Distributed work-stealing tensor computation scheduler for HPC clusters, written in Rust.
Static scheduling concentrates slow ops on specific workers, leaving others idle. ferroflow represents a tensor computation as a DAG and distributes it across nodes, dynamically stealing ops from overloaded workers when others run dry. It supports DAG execution, ONNX model import, a Python API via PyO3, a live terminal dashboard, and SLURM integration for Alliance Canada clusters.
| Workload | Cluster | Device | Throughput | vs Baseline |
|---|---|---|---|---|
| Imbalanced DAG (2 nodes) | Narval | CPU | 1,014 ops/s | +12.7% vs static |
| XLarge Wide DAG (8 nodes) | Narval | CPU | 28,839 ops/s | 97% efficiency |
| Matmul 2048×2048 | Narval | A100-SXM4-40GB | 47 ops/s | 1.88× vs CPU |
| Matmul 2048×2048 | Nibi | H100-80GB-HBM3 | 52 ops/s | 2.08× vs CPU |
All results on Alliance Canada HPC clusters. 5-run medians for scaling study. Single run for GPU benchmarks. Same binary, no code changes between clusters.
A Dag<Op> encodes tensor operations as nodes and data dependencies as directed edges. The coordinator (rank 0) topologically sorts the DAG and maintains a global ready queue. Worker ranks loop on a pull protocol: send STEAL_REQUEST, receive STEAL_GRANT(op) or STEAL_NONE, execute the op locally via a rayon thread pool, then send OP_COMPLETE. On completion, the coordinator marks successors ready and enqueues them. Messages are serialized with bincode over rsmpi point-to-point; MPI calls run in spawn_blocking to avoid stalling the tokio runtime.

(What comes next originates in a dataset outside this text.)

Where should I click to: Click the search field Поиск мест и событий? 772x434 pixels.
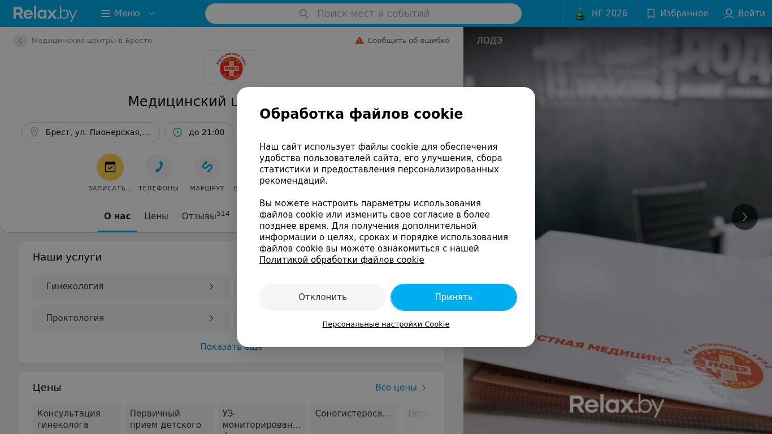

┌──────────────────────────────────────────┐
│ Python API (PyO3) │
│ ┌─────────┐ steal ┌─────────┐ │
│ │Worker 0 │◄──────►│Worker N │ │
│ │ deque │ │ deque │ │
│ └─────────┘ └─────────┘ │
├──────────────────────────────────────────┤
│ MPI transport (rsmpi) │
│ 100Gb/s Narval fabric │
└──────────────────────────────────────────┘
Local (no MPI):
git clone https://github.com/noahkostesku/ferroflow
cd ferroflow
cargo build --release
./target/release/ferroflow run --dag imbalanced --workers 8
./target/release/ferroflow run --model models/mlp.onnx --workers 4
./target/release/ferroflow run --dag imbalanced --workers 8 --dashboard| Flag | Description | Ops |
|---|---|---|
--dag transformer |
8-layer attention block, serial deps | 137 |
--dag large-transformer |
same, larger d_model | 137 |
--dag wide |
parallel branches, optional skew | varies |
--dag large-wide |
wide with more ops | 321 |
--dag imbalanced |
4 slow chains + 200 fast ops | 205 |
| ONNX Op | ferroflow OpKind | Status |
|---|---|---|
| MatMul | Matmul | ✓ |
| Gemm | Matmul | ✓ |
| Relu | Relu | ✓ |
| LayerNormalization | LayerNorm | ✓ |
| ReduceMean | Reduce | ✓ |
| GlobalAveragePool | Reduce | ✓ |
| Softmax | Softmax | ✓ |
| BatchNormalization | BatchNorm | ✓ |
| Conv | Conv2d | ✓ |
| MaxPool | — | planned |
| Add | — | planned |
| Flatten | — | planned |
# Export from PyTorch
python scripts/export_mlp.py
# Run
./target/release/ferroflow run --model models/mlp.onnx --workers 4Narval, job 59826638. Commit 3709ffc.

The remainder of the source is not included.